■ **SOURCE EXTRACT**:
════════

Transport and Land-Use Policies

PROJECTS
Funding
European
European Union
Duration
-
Status
Complete with results
Project Acronym
COST 332
STRIA Roadmaps
Smart mobility and services (SMO)

Overview

Background & Policy context

The importance of the interactions between spatial planning and management, and design and operation of transport systems, is fully recognised. Many studies, for example, have highlighted the influence of land use and urban patterns on the split between modes of transport. Similarly, the spatial organisation engendered by the evolution of the production process increases mobility requirements for both people and goods. The development of the suburban habitat has favoured the growth of multi-car households. The growing polarisation of commercial structures has also led to an increase in car use.

At the same time, transport networks contribute to a country’s dynamics. High speed travel, in particular, whether regional or national, road or rail, enables transport networks to be organised on the basis of connectivity rather than proximity. At urban management level, construction norms for residential and professional parking places will be a key factor in the use of public transport.

Progress in the field of transport economics and geography has led to a better understanding of the mechanisms of the interactions between transport systems and spatial organisation. It has also highlighted the dangers of a strictly sectorial approach to transport and planning policies.

════════

■ **SOURCE EXCERPT**:
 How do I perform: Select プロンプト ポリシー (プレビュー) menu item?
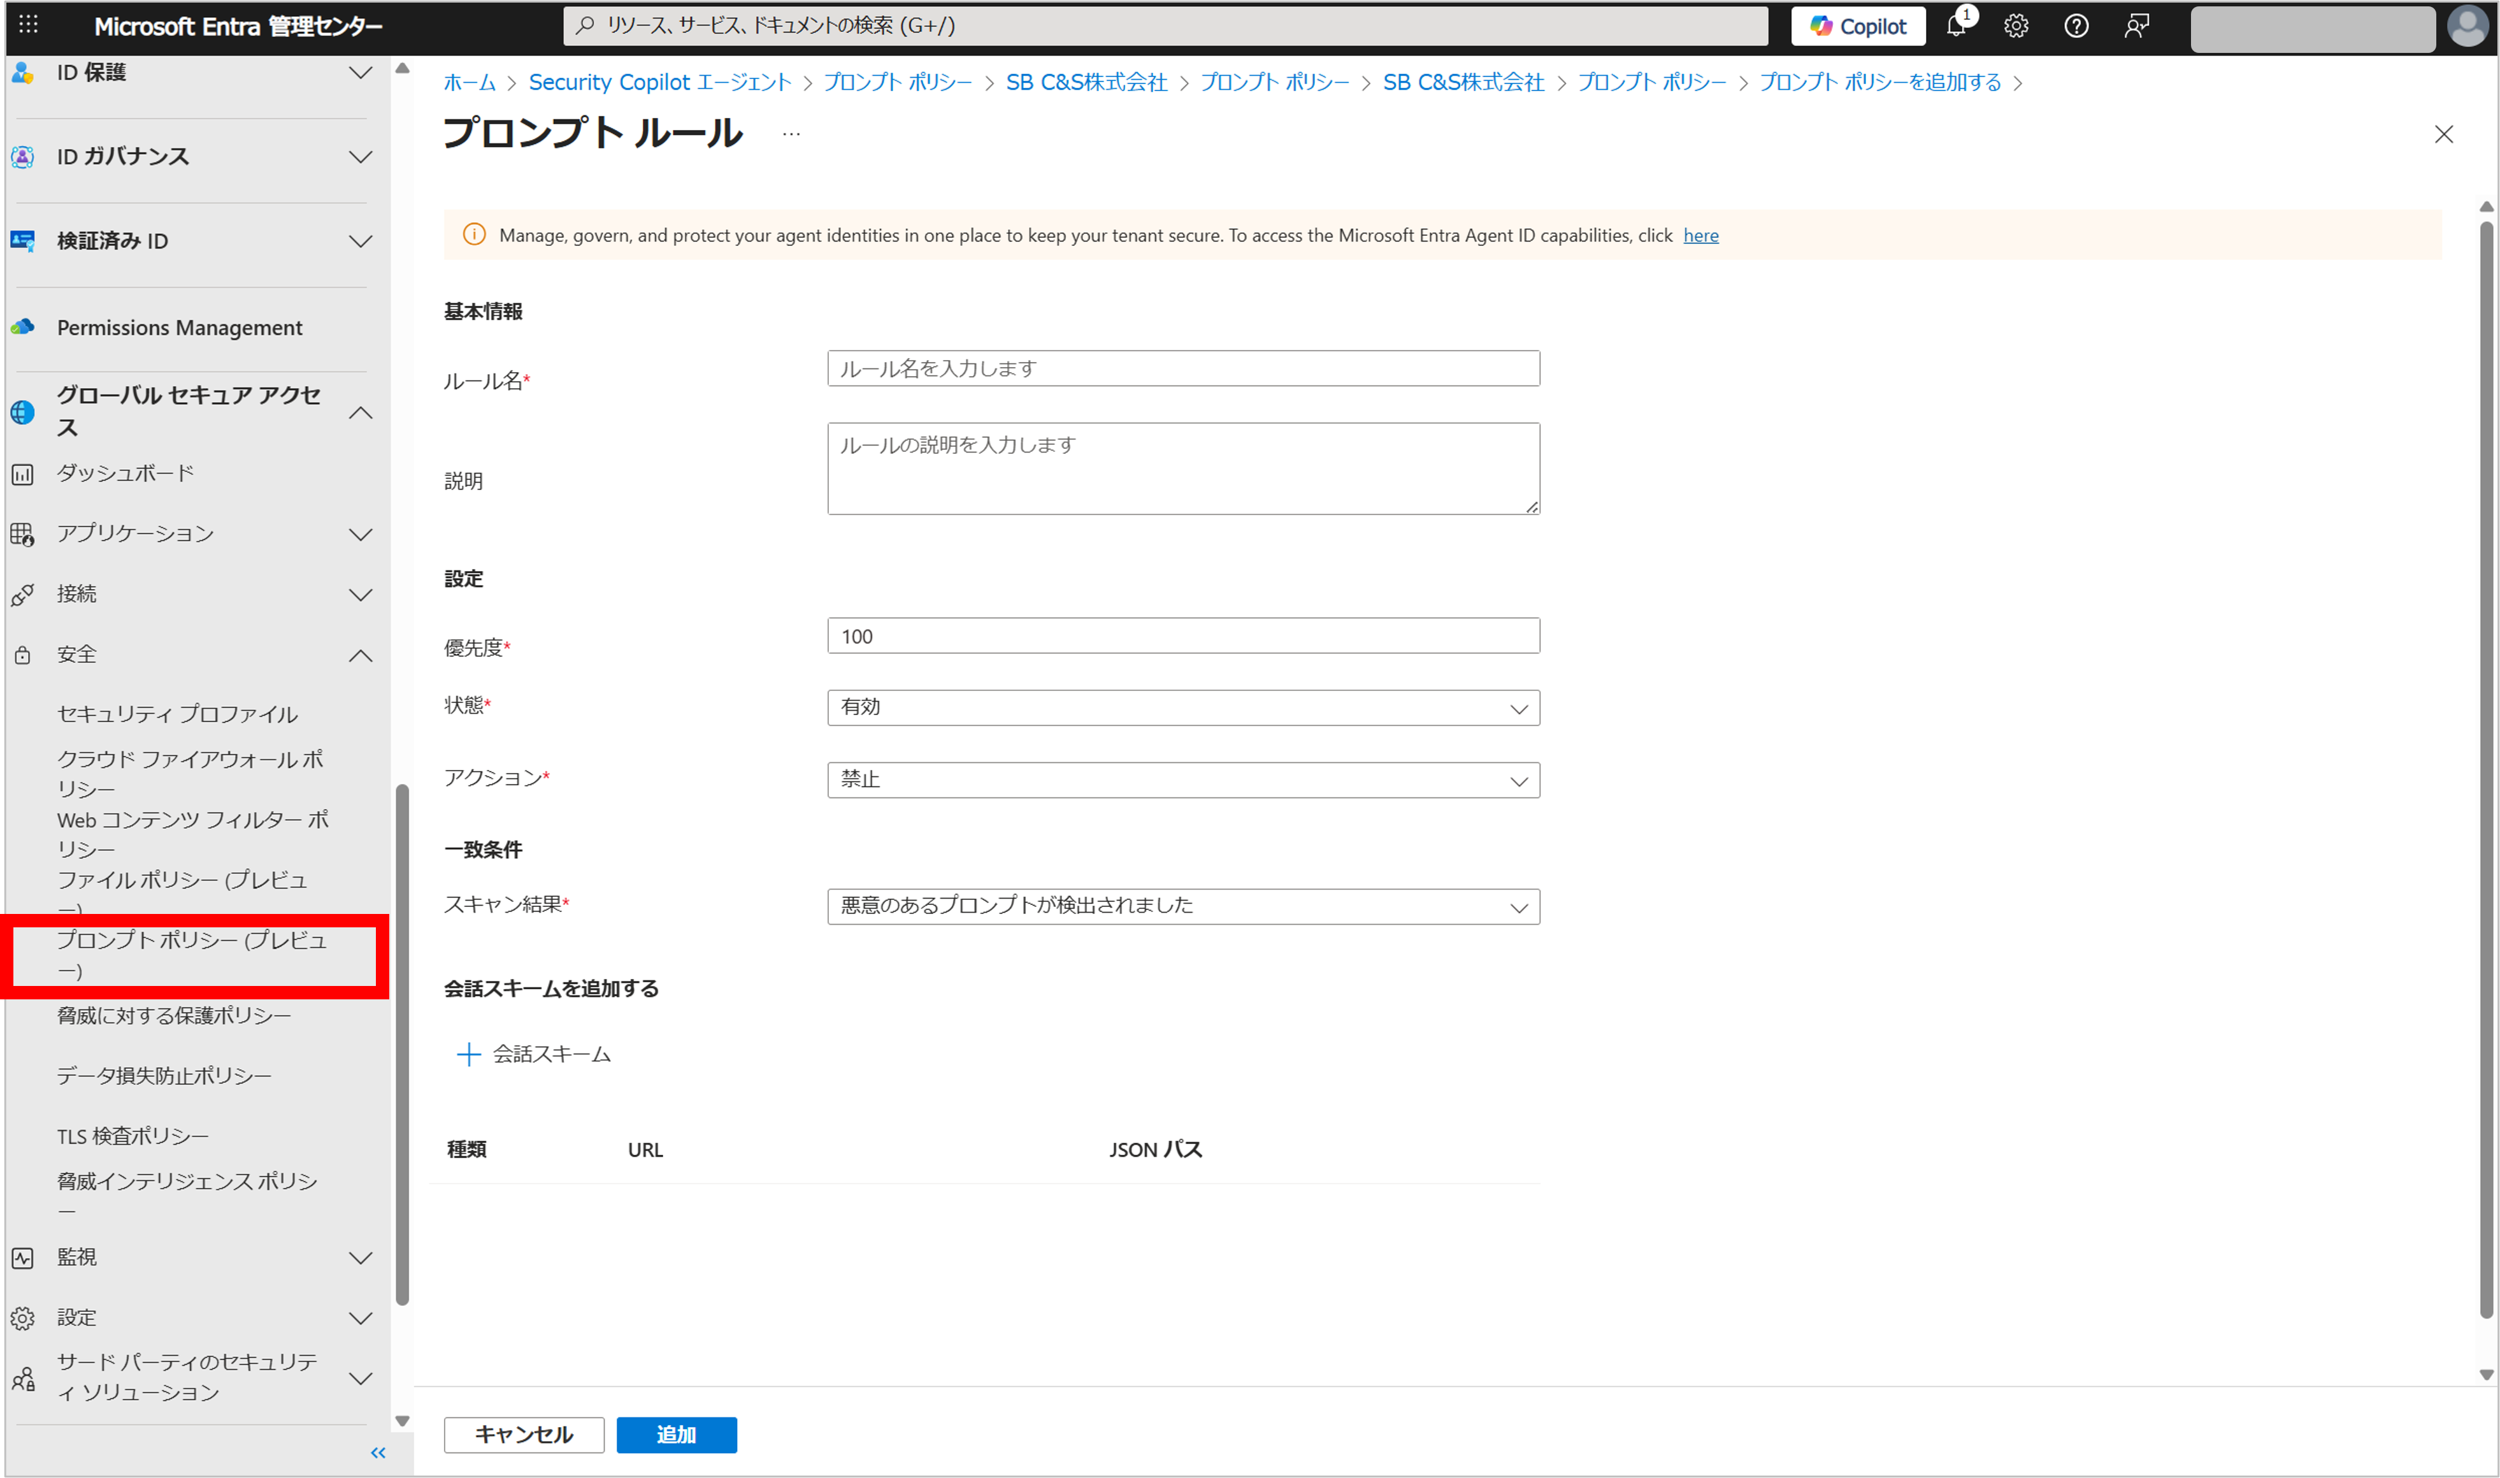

════════

■ **EXERCISE DESCRIPTION**:
Pick up the passage on transport and land-use policies after its last sentence and carry it further. The listing was taken from a different source.

■ **EXERCISE RESULT**:
Public action needs coherence: sectorial coherence between the various technico-administrative fields, regional coherence between the various politico-administrative levels and temporal coherence between the various time-scales of the administrative and planning procedures. Innovative approaches to ensure such coherence have been developed in European countries and may take the shape of administrative procedures, legal provisions or frameworks encouraging better governance (that is, coordination between participants’ networks instead of intervention by hierarchical authorities).

By inventorying and analysing these various approaches, COST 332 has addressed institutional, organisational and human issues that influence such coherence.

Objectives

The objective of COST 332 is to evaluate innovative institutional coordination arrangements which contribute to greater coherence among the decision-making processes in the fields of transport and regional planning.

Methodology

One part of the work was dedicated to compiling a comprehensive European bibliography upon the relationships between transport and land use. More than 500 references were collected from 11 countries (Austria, Belgium, Denmark, Finland, France, Italy, Netherlands, Spain, Slovenia, Switzerland, United Kingdom). The bibliographical analysis of all those references resulted in ranking them in four main categories according to two distinctions: one distinction was between the aspects of the interdependence of transport and land use that lie inside and outside the political and administrative system; the other distinction was between inductive studies and deductive studies.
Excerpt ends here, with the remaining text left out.